ASSIGNMENT:
Your answer must be an exact copy of the records below, with no pictures in it.
**** MATERIAL FOR THIS EXERCISE ****
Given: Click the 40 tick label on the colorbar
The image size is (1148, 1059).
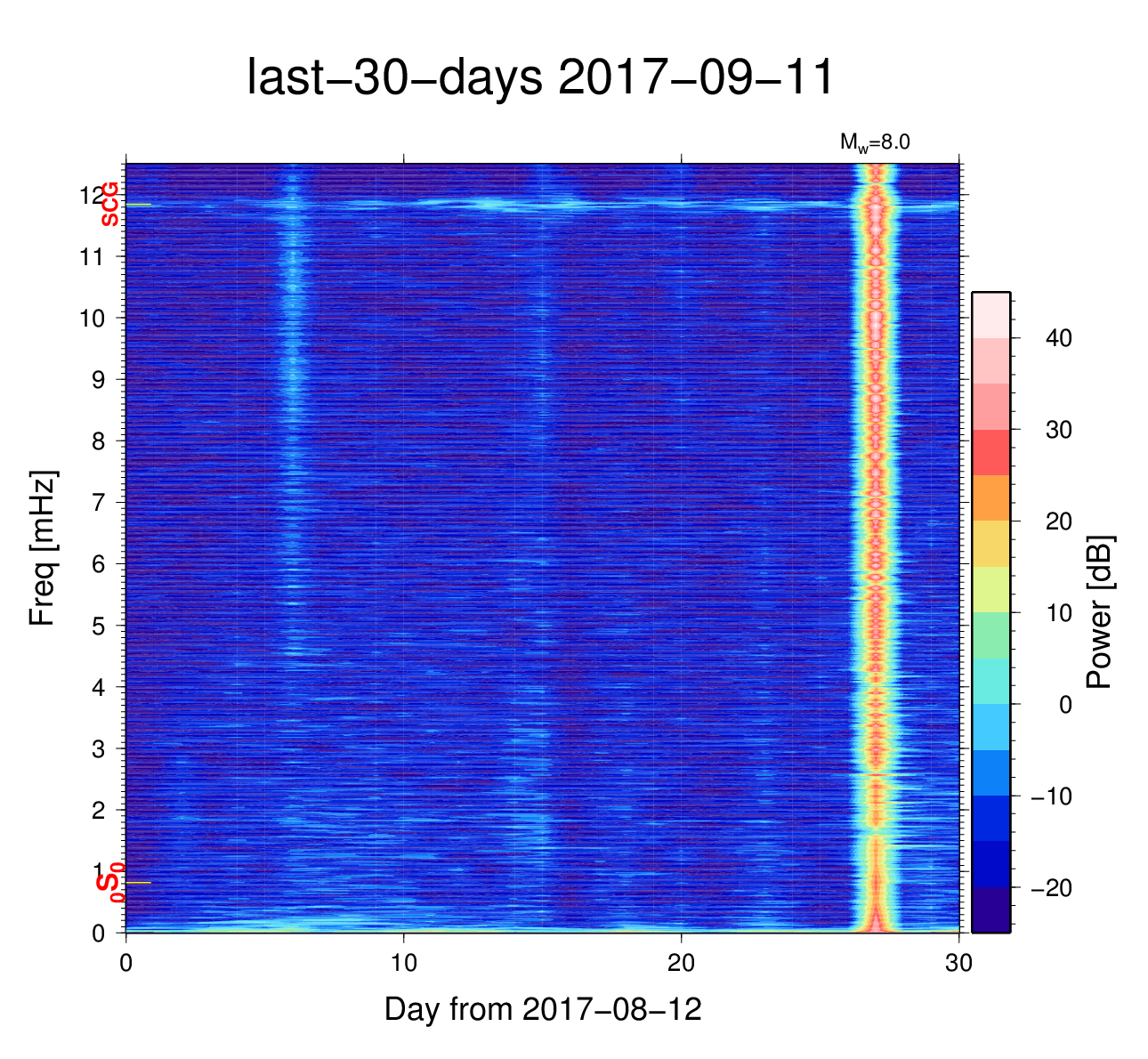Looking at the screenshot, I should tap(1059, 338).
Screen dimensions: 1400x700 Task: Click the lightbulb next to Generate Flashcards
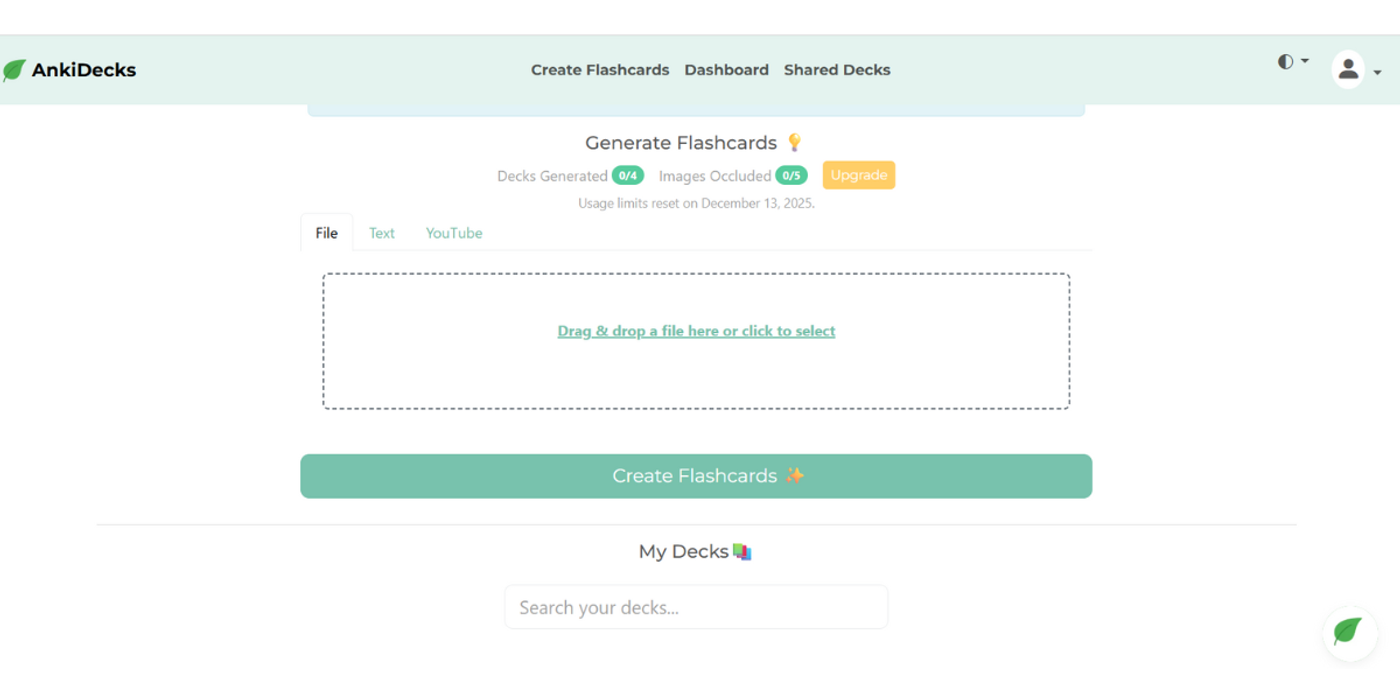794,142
****
TASK OUTPUT:
Given: Click the 40 tick label on the colorbar
The image size is (1148, 1059).
Looking at the screenshot, I should tap(1059, 338).
Screen dimensions: 1400x700 Task: Click the lightbulb next to Generate Flashcards
794,142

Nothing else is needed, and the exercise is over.